### WHAT TO DO
Your answer must be exactly the lines from the one containing "You are a computer-use agent. 800x600 pixels." through the end of the material, both ends included, without pictures.

(Beginning of INPUT FOR THIS TASK)

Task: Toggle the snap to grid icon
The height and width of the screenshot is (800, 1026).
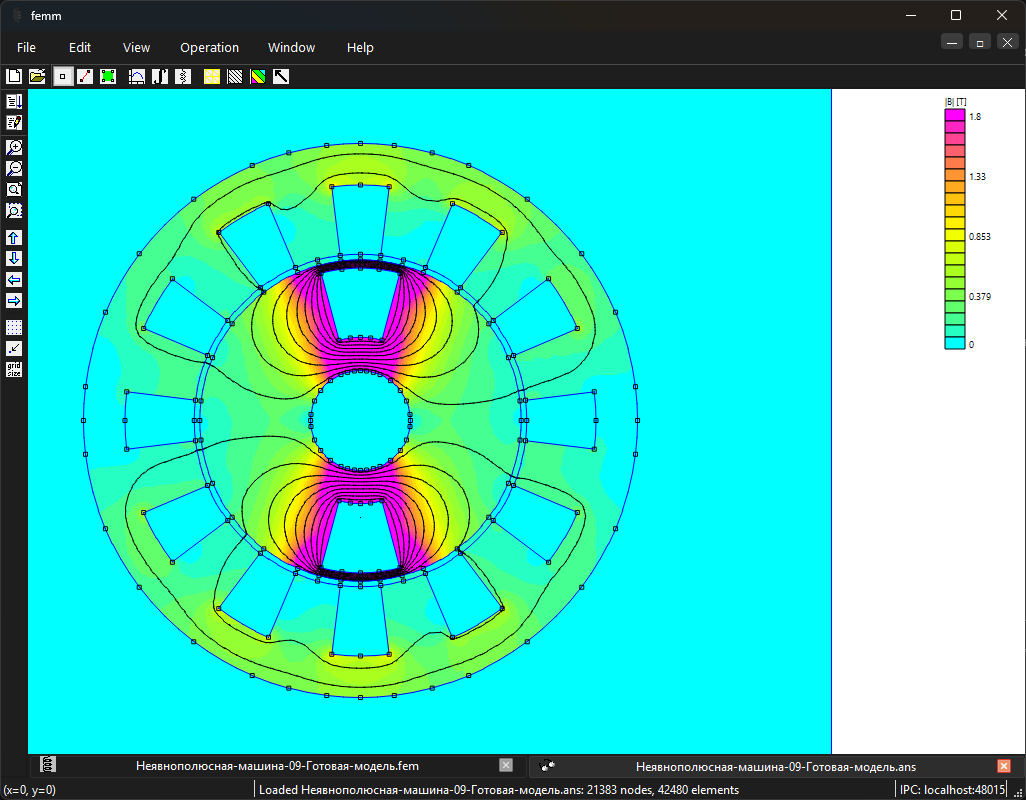Action: (14, 349)
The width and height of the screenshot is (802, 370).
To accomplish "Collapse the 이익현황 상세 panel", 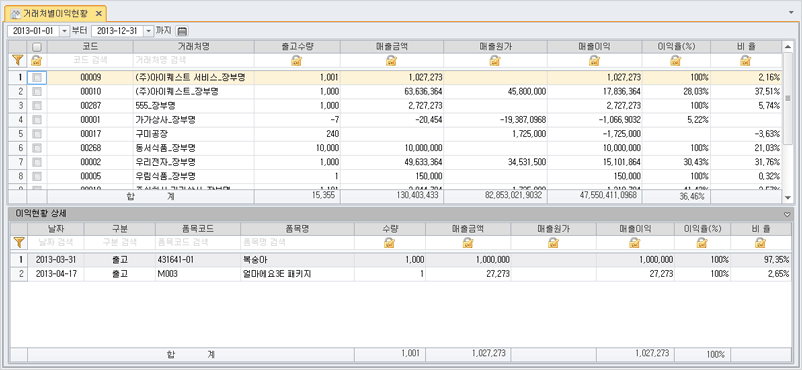I will pos(787,214).
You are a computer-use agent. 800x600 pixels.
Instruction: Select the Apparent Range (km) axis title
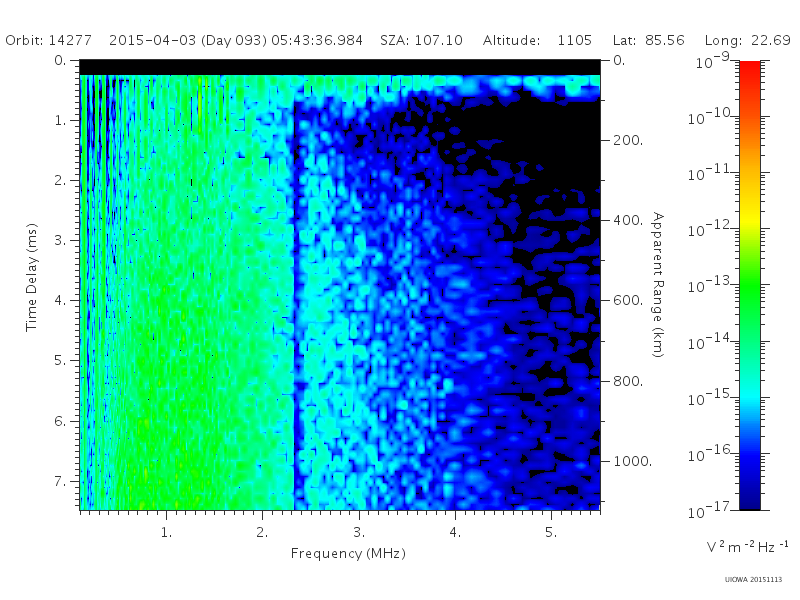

(End of INPUT FOR THIS TASK)

### OUTPUT
You are a computer-use agent. 800x600 pixels.
Instruction: Select the Apparent Range (km) axis title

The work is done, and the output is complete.